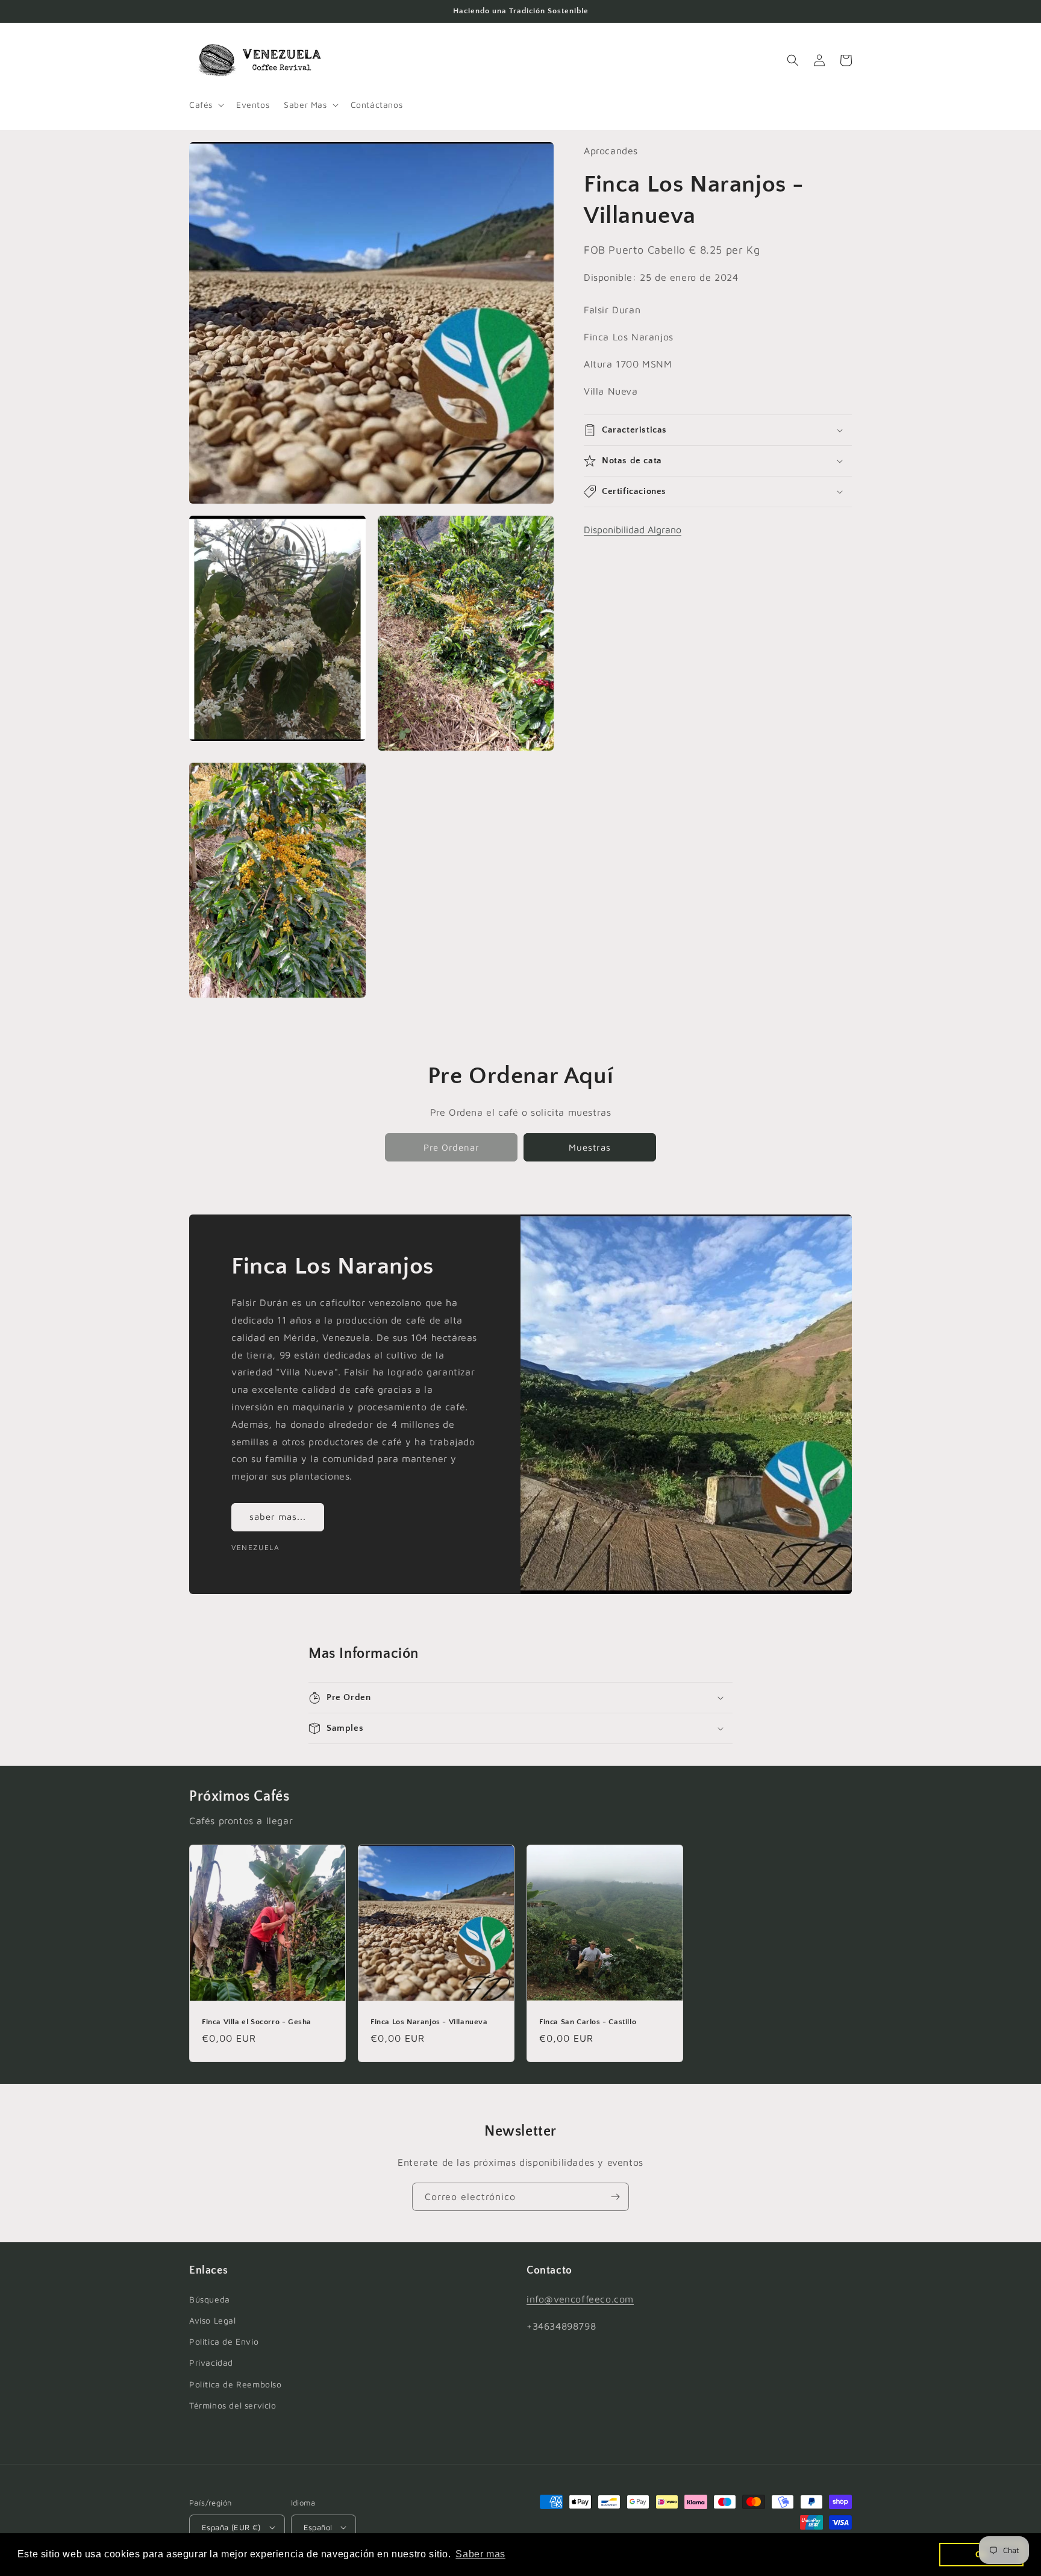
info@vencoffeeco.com (580, 2298)
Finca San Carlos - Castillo (587, 2022)
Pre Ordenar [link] (452, 1147)
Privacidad (211, 2362)
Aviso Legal (212, 2320)
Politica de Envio (223, 2341)
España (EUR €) (231, 2527)
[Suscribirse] (615, 2197)
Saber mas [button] (480, 2554)
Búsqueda (209, 2299)
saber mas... (277, 1517)
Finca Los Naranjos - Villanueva (429, 2022)
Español (318, 2527)
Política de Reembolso (235, 2384)
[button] (205, 104)
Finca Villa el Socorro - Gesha (256, 2022)
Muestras (590, 1147)
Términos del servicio (233, 2405)
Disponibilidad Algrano (632, 529)
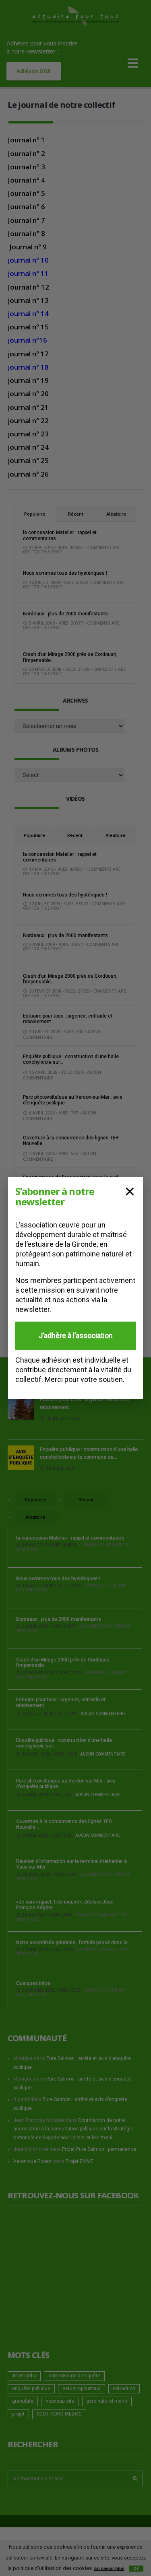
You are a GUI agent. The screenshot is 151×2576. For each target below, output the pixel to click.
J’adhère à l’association (76, 1335)
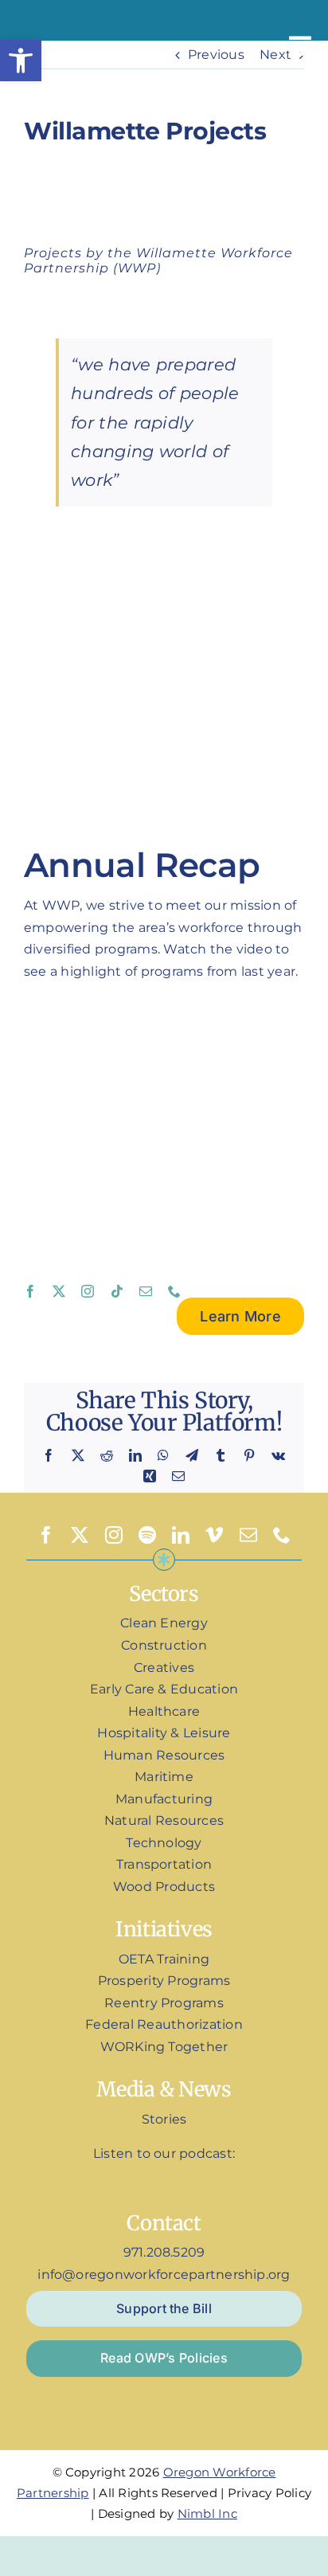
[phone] (174, 1291)
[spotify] (147, 1535)
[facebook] (30, 1291)
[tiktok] (117, 1291)
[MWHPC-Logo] (164, 797)
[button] (20, 60)
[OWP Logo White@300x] (56, 15)
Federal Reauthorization (164, 2024)
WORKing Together (164, 2046)
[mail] (145, 1291)
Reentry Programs (164, 2002)
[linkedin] (180, 1535)
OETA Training (164, 1959)
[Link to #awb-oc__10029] (300, 46)
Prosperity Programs (164, 1980)
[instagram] (87, 1291)
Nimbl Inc (207, 2513)
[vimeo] (214, 1535)
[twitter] (59, 1291)
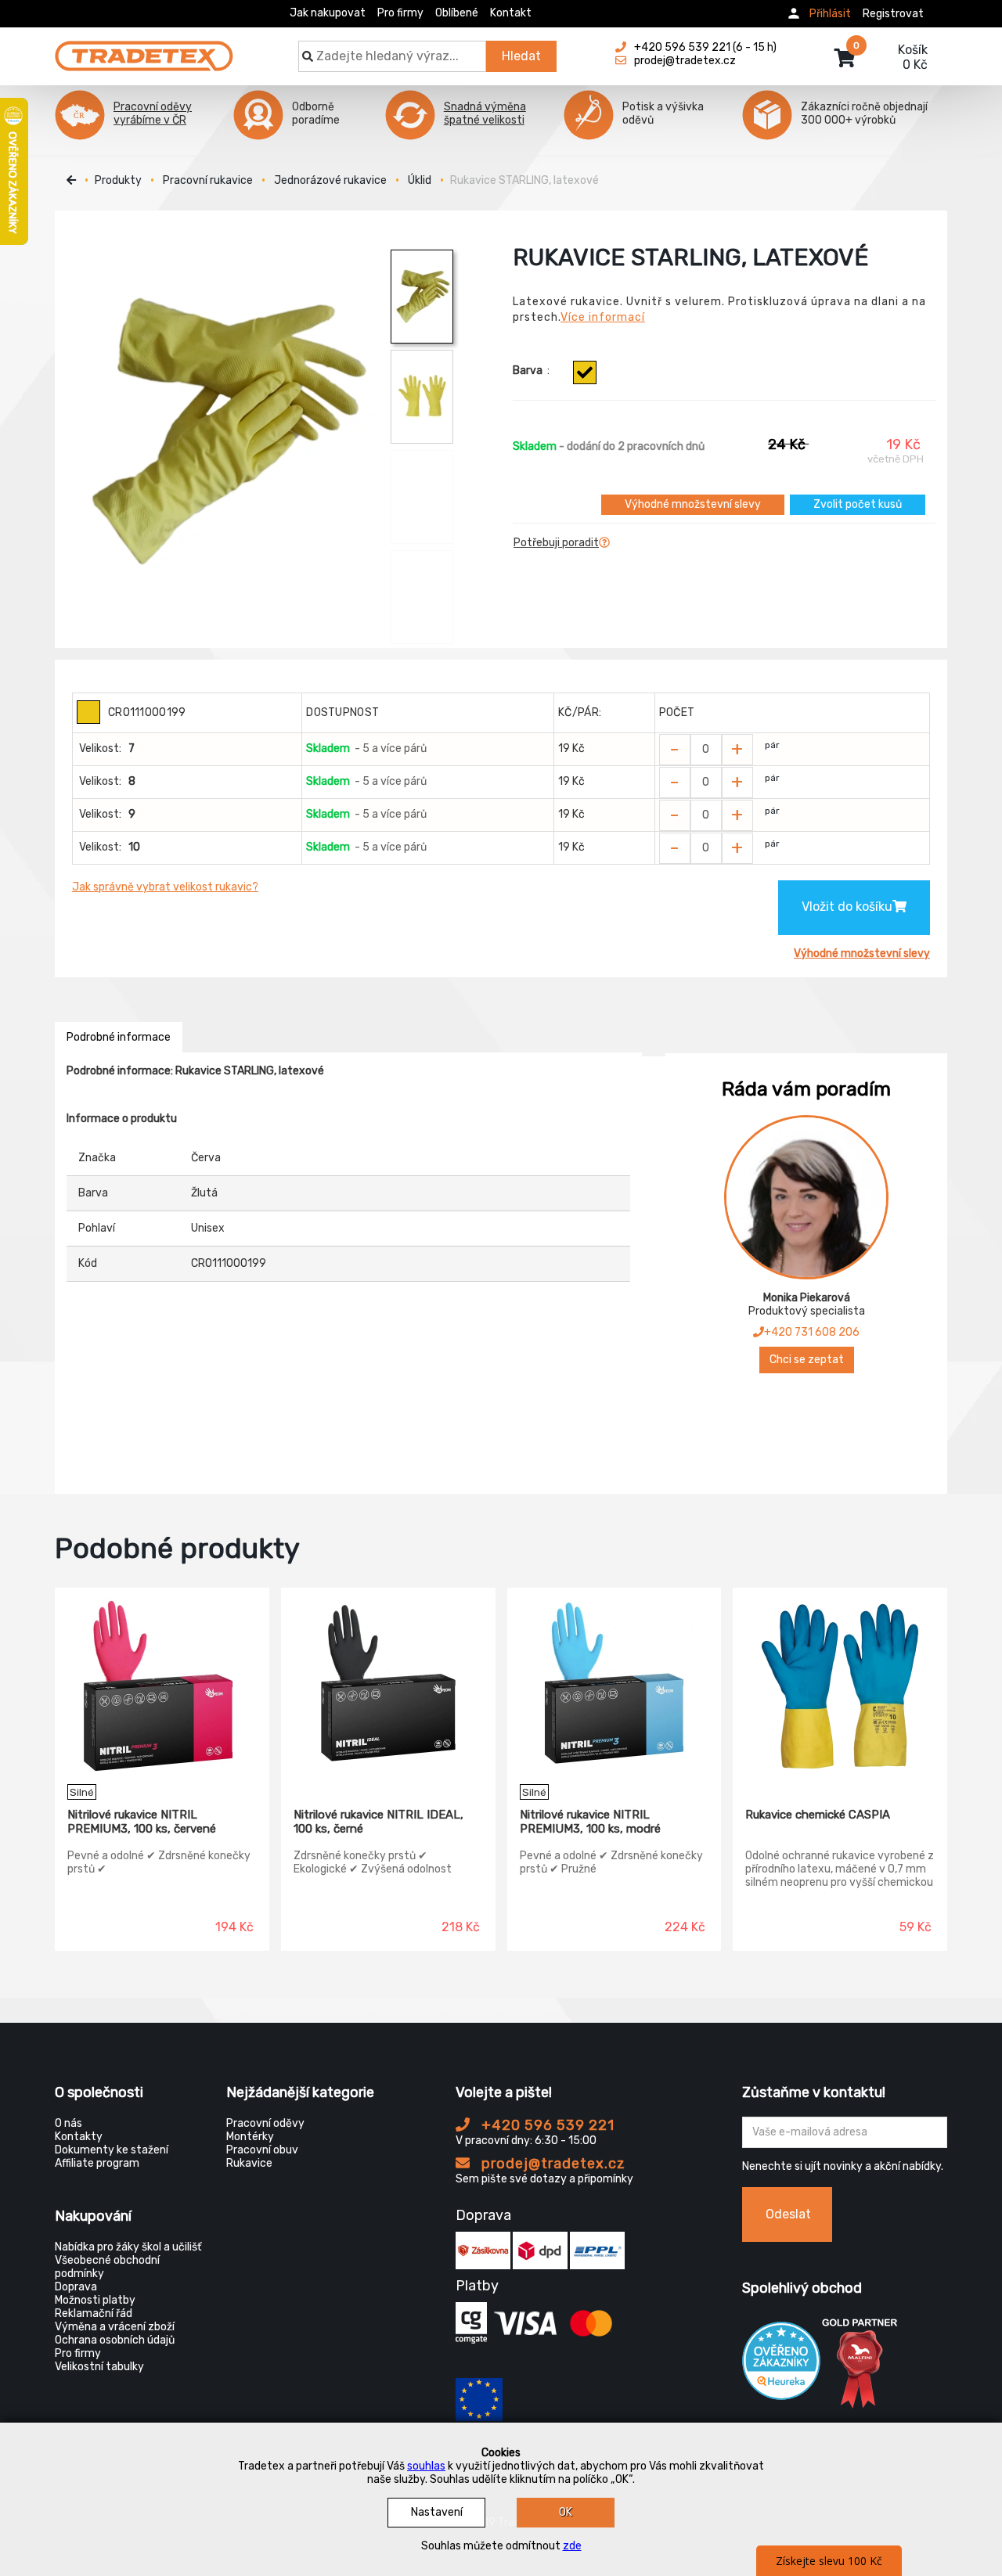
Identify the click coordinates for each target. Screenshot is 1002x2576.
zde (572, 2546)
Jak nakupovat (328, 13)
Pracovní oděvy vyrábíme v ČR (153, 113)
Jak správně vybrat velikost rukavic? (165, 887)
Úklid (419, 180)
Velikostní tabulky (99, 2366)
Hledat (521, 56)
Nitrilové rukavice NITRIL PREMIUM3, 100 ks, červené (141, 1822)
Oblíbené (456, 13)
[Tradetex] (144, 48)
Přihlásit (830, 13)
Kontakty (79, 2136)
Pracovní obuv (262, 2150)
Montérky (250, 2136)
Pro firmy (400, 13)
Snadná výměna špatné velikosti (485, 113)
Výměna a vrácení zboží (115, 2326)
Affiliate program (97, 2163)
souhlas (426, 2466)
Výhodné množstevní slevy (693, 504)
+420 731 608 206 (812, 1332)
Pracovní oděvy (265, 2123)
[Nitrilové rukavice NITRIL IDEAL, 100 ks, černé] (388, 1686)
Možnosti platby (95, 2300)
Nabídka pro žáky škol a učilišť (128, 2247)
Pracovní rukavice (208, 180)
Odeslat (788, 2214)
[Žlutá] (585, 372)
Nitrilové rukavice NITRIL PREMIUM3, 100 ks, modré (590, 1822)
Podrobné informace (119, 1037)
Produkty (118, 180)
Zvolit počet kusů (857, 504)
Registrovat (893, 13)
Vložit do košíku (847, 906)
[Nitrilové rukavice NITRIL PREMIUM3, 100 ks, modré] (614, 1686)
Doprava (76, 2287)
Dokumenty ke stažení (111, 2150)
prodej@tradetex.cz (551, 2163)
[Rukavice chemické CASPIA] (839, 1686)
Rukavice (249, 2163)
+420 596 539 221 (546, 2125)
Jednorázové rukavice (330, 180)
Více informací (602, 317)
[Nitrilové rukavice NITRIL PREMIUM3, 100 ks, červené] (162, 1686)
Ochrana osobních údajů (115, 2340)
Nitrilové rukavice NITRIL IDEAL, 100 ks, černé (378, 1822)
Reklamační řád (93, 2313)
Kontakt (511, 13)
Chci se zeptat (807, 1359)
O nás (68, 2123)
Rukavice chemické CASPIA (817, 1815)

TASK GOAL:
The lines above starting at the one that contains "Nabídka pro žáky škol a učilišť (128, 2247)" and ending at the one that contains "Vložit do košíku (847, 906)" must be transcribed exactly, and no other lines may appear.

RESULT OF THIS TASK:
Nabídka pro žáky škol a učilišť (128, 2247)
Pracovní rukavice (208, 180)
Odeslat (788, 2214)
[Žlutá] (585, 372)
Nitrilové rukavice NITRIL PREMIUM3, 100 ks, modré (590, 1822)
Podrobné informace (119, 1037)
Produkty (118, 180)
Zvolit počet kusů (857, 504)
Registrovat (893, 13)
Vložit do košíku (847, 906)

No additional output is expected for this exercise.